DevOpsJune 24, 20263 min read

Linux Performance: Debugging Docker Storage Latency with iotop and blktrace

Linux performance issues often hide in storage. Learn to debug Docker storage latency using iotop and blktrace to isolate I/O stalls before they crash your app.

LinuxDockerStoragePerformanceDebuggingDevOpsCI/CD

When my database container started hanging for about 400ms under moderate load, I assumed it was a standard resource constraint. It turned out to be a classic case of I/O wait propagation, where a single noisy neighbor saturated the host's block device queue.

We’ve all been there: the application metrics show a spike, the CPU usage is low, but the service is unresponsive. If you’re running production workloads, you’ve likely encountered Linux performance: Resolving Docker I/O Bottlenecks with eBPF at some point. While eBPF is powerful, sometimes you need to start with the basics to verify if your Linux performance is being throttled by the storage subsystem.

The First Line of Defense: `iotop`

Before jumping into complex kernel tracing, I always start with iotop. It’s the easiest way to see which process is actually hammering the disk. If you see high IO percentages in iotop for a specific docker-proxy or containerd process, you’ve found your culprit.

Run it with the -o (only) flag to filter out idle processes:


Bash
sudo iotop -o -P

I once wasted two hours debugging a "slow" disk, only to realize a backup script running in a sidecar container was saturating the write throughput.
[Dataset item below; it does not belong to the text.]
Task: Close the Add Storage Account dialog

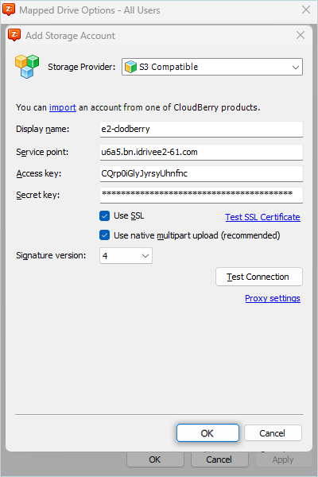Action: coord(301,35)
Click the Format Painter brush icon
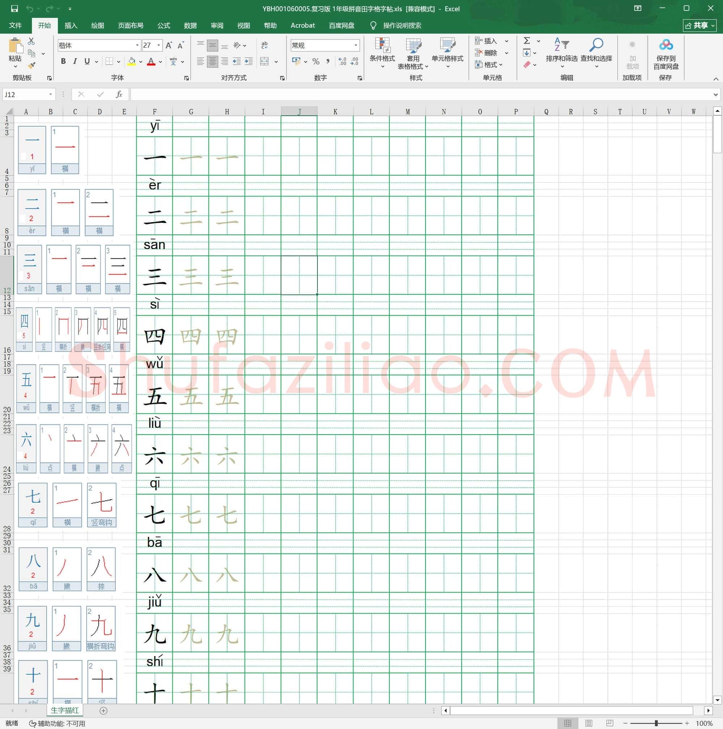723x729 pixels. point(32,65)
If iotop doesn't show a clear winner, don't panic. Sometimes the latency isn't coming from a single process, but from the way the host manages Docker storage requests across multiple mounts.

Digging Deeper with `blktrace`

If iotop gives you a clean bill of health but your application still reports high I/O latency, you need to look at the block layer. This is where blktrace comes in. It captures everything happening between the I/O scheduler and the physical disk.
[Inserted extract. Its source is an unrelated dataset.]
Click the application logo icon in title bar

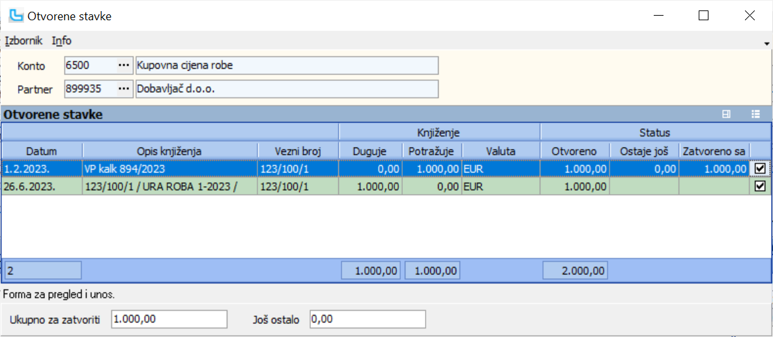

First, identify your block device:


Bash
lsblk

Once you know your device (e.g., /dev/nvme0n1), start the trace:


Bash
sudo blktrace -d /dev/nvme0n1 -o - | blkparse -i -

This will dump a massive amount of data. I usually pipe the output to a file and look for "D" (issue) and "C" (complete) events. The time difference between the "D" and "C" events is your actual latency. If you see this gap growing, you aren't just looking at system debugging—you're looking at a queue depth issue or a hardware bottleneck.

Why Initial Attempts Often Fail

We once tried to fix a storage stall by simply increasing the disk throughput limits in the cloud provider’s dashboard. It didn't work. The issue wasn't bandwidth; it was the IOPS limit on the volume.

Before you make major infrastructure changes, check your block devices for excessive wait times. If you haven't yet, you might want to look into Docker I/O throttling: Control container performance with Cgroup v2 to set hard limits on problematic containers. It’s often better to throttle a noisy container than to let it choke the entire host.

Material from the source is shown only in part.